Carnación es el nombre de la pieza que Rocío Molina, acompañada de Niño de Elche, Olalla Alemán, Pepe Benítez, Maureen Choi y la agrupación formada por el coro Cantori Veneziani y proyectoeLe, con la colaboración de Juan Kruz Díaz, Julia Valencia y Carlos Marquerie, estrenó en la Bienal de Venecia tras recibir el León de Plata de la Danza. En términos pictóricos, carnación hace referencia al proceso de colorear la carne, al paso de lo invisible a lo visible que es fundamento de toda creación artística. Tuve la suerte de presenciar no solo el espectáculo, sino de asistir a su proceso de creación, a ese paso de lo invisible a lo visible que tuvo lugar en el Centro de Creación Rural la Aceitera. Desde que el proyecto se planteó como Impulso, tipo de pieza ensayística característica de la obra de Molina, podía percibirse el reto al que los artistas se enfrentarían para desarrollar una visión singular de la idea de deseo. Y es que no hay material más telúrico y aéreo que el flujo psíquico del deseo, concepto del que nos hablan a través de una performance llena de matices, contradicciones y complejidades que reafirman el trabajo de Molina como uno de los hechos artísticos más importantes de nuestro tiempo. Me propongo entonces, más que realizar un análisis detallado de la obra que se presentará próximamente (el 30 de septiembre) en la Bienal de Flamenco de Sevilla, adentrarme en ese campo de paradojas, campo de lo flamenco como hecho contemporáneo, para comprender –y defender– dicha importancia.

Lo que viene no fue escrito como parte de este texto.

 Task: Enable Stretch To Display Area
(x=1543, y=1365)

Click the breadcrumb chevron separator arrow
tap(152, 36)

Rocío Molina, con Maureen Choi y Niño de Elche, en 'Carnación'. Rocío Molina, con Maureen Choi y Niño de Elche, en 'Carnación'.

Rocío Molina, con Maureen Choi y Niño de Elche, en 'Carnación'. / Simone Fratini

Carnación es una obra fragmentaria, con una estructura que, más que ser lineal, traza direcciones de lo realizable recordándonos la propia experiencia del que desea. Desde el inicio, se propone un compromiso fundamental con el ritmo de la propuesta, que comienza situándonos en la detención para involucrarnos en los devenires y ritmos del deseo. Transitando del sosiego a la aceleración, de lo desenfrenado al tiempo meticuloso de la escucha, comenzamos a percibir que la pieza esconde una reflexión sobre la experiencia misma de lo temporal. Entregados a ella, llegamos a experimentar la vivencia radical de la suspensión del tiempo que, dejando atrás la experiencia del mundo de consumo y aceleración en el que nos encontramos, se revela como algo inconmensurable. Así se logra esa experiencia de las duraciones elásticas que obsesionó a autores como Bergson, Wolf, Cortázar o Thomas Mann, algo para lo que resulta necesario comprender el funcionamiento del cauce sonoro de la performance.

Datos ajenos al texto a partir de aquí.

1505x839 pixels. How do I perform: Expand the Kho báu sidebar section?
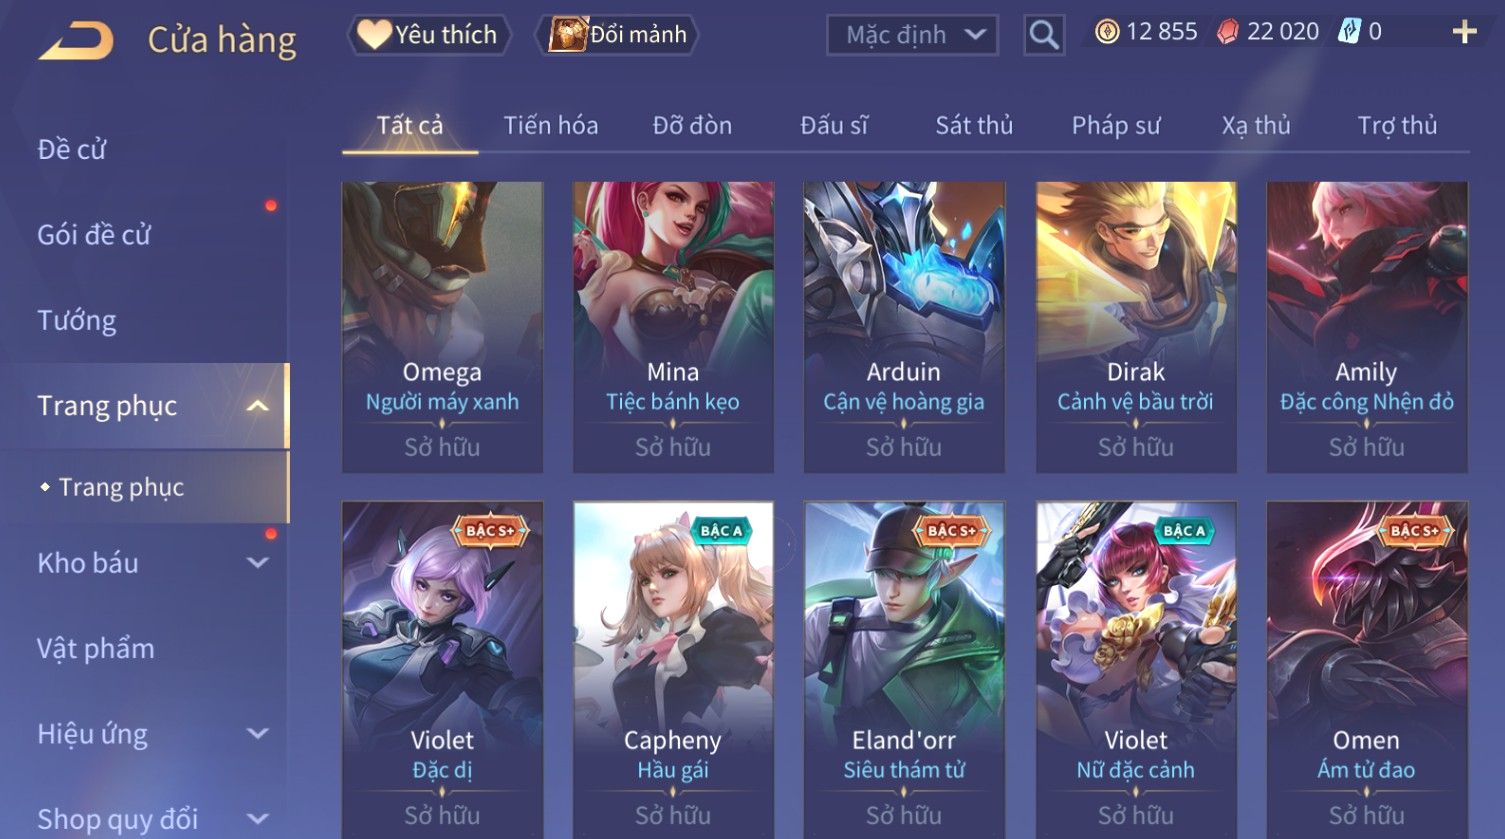coord(257,563)
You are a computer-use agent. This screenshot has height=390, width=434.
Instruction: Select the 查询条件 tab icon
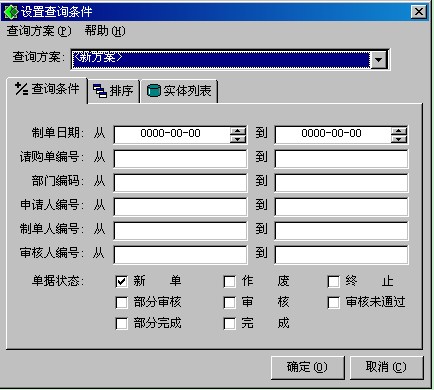(22, 89)
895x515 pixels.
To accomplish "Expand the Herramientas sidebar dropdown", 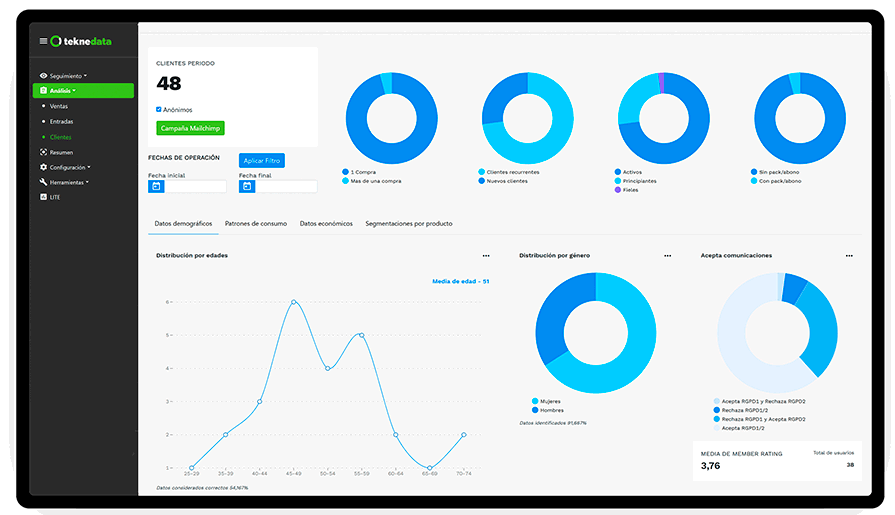I will point(64,182).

Si pugna el cuerpo en busca de placer y cuidado, con sus intervalos de violencia y de armonía, también pugna el sonido. No solo lo hace a través de una selección musical que enfrenta la música sacra con la electrónica más festiva, dando cabida, y esto no suele señalarse, al humor en la pieza. También aúna al diablo de Paganini, que encarna la exigencia irrealizable del artista/deseante, con el festejo de la cumbia y el celebrar villero de los sures que se reapropian de las categorías de lo salvaje o lo primitivo, articulando así particulares lenguajes de resistencia. Digo que no solo sucede en la selección de músicas porque también sucede a través del hacer de los intérpretes y de un Niño de Elche que, atreviéndose a colocar la voz al nivel de las exigencias de un cuerpo como el de Molina, enseña de nuevo la posibilidad de entender ese instrumento como pura potencia y posibilidad.

Algo similar sucede con las imágenes desplegadas, y es que es una obra tan contradictoriamente llena de iconos y estampas, efectos y auras, como radicalmente iconoclasta. Porque el deseo traza un camino, al igual que las imágenes, sonidos, gestos y vestuarios (donde vuelve a ocupar un rol fundamental la artista Julia Valencia), de lo sagrado a lo profano, camino en el que cumple un papel interesante lo electrónico y que, sin duda, merecería la pena analizar con más detenimiento. Las imágenes nos muestran así un principio de paradoja: tras el deseo salvaje de fuerza y violencia, de amor y ternura, de lucha entre lo trascendente y lo inmanente, de lo que se desborda y el gesto mínimo, tras todo ello, solo queda la respiración de una criatura agotada. Nos muestran que al tensar la violencia se descubre la importancia del cuidado, que solo a través de la fuerza conocemos la fragilidad, del odio el amor, de la muerte la vida.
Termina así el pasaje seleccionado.